13/03/2025 - 12:02 am

Cuando la guerra contra las drogas es un crimen de Estado

La guerra contra las drogas no se limitó al territorio estadounidense. Muy pronto se convirtió en un instrumento de presión internacional, con América Latina como el principal escenario de su despliegue.

Cuando la guerra contra las drogas es un crimen de Estado.
El campo de exterminio localizado en Jalisco. Foto. Fiscalía del Estado de Jalisco.

El martes pasado, la INTERPOL detuvo en Manila al infame expresidente de Filipinas, Rodrigo Duterte, para entregarlo al Tribunal Penal Internacional, organismo con sede en La Haya, creado por el Estatuto de Roma de 1998 para juzgar crímenes de guerra, crímenes de lesa humanidad, genocidio y crímenes de agresión. Su propósito es procesar a individuos responsables de estas violaciones graves cuando los Estados no pueden o no quieren hacerlo.

La acusación contra Duterte se basa en crímenes de lesa humanidad cometidos durante su guerra contra las drogas, en la que fuerzas estatales ejecutaron extrajudicialmente a miles de personas bajo la justificación de combatir el narcotráfico. La Fiscalía del TPI sostiene que estas ejecuciones fueron sistemáticas y generalizadas, lo que las coloca bajo su jurisdicción.

Aunque Filipinas se retiró del Estatuto de Roma en 2019, el TPI mantiene jurisdicción sobre los crímenes cometidos mientras el país era parte, es decir, entre 2011 y su salida. El tribunal (conocido también como Corte Penal Internacional, por la frecuente mala traducción del inglés del término court, tan generalizada que quedó enquistada en el derecho constitucional mexicano desde 1824 para referirse al tribunal supremo) argumenta que la retirada no anula la obligación de rendir cuentas por delitos cometidos antes de su retiro formal y que la INTERPOL, la mayor organización policial internacional encargada de coordinar la cooperación entre fuerzas de seguridad de distintos países para combatir el crimen transnacional, tiene facultades plenas para su arresto.
══════════
Tareas pendientes ▸
[1] ¿En qué ciudad detuvo la INTERPOL a Rodrigo Duterte, según el texto de referencia?
[2] Resume el texto de referencia en dos oraciones.
══════════
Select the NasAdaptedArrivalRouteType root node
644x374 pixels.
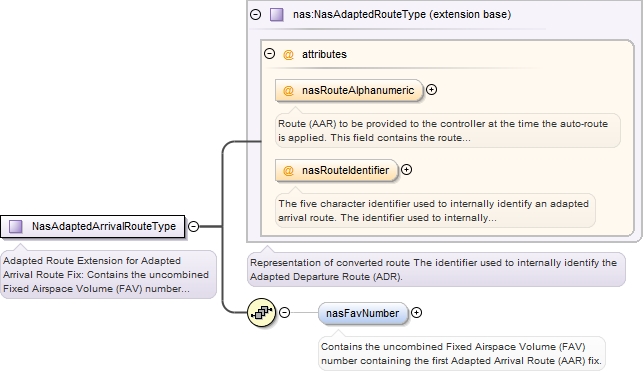point(93,226)
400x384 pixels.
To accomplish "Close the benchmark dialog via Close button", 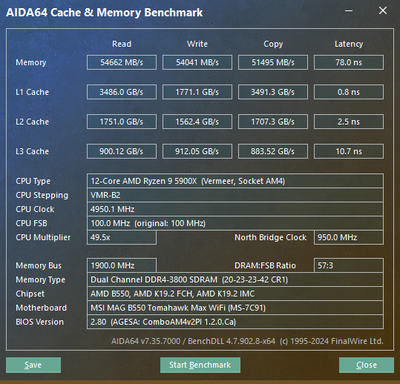I will coord(366,365).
══════════
Resultados ▸
[1] En Manila.

[2] La INTERPOL detuvo en Manila al expresidente de Filipinas Rodrigo Duterte para entregarlo al Tribunal Penal Internacional, que lo acusa de crímenes de lesa humanidad cometidos durante su guerra contra las drogas, en la que fuerzas estatales ejecutaron extrajudicialmente a miles de personas. Aunque Filipinas se retiró del Estatuto de Roma en 2019, el tribunal mantiene jurisdicción sobre los crímenes cometidos mientras el país era parte.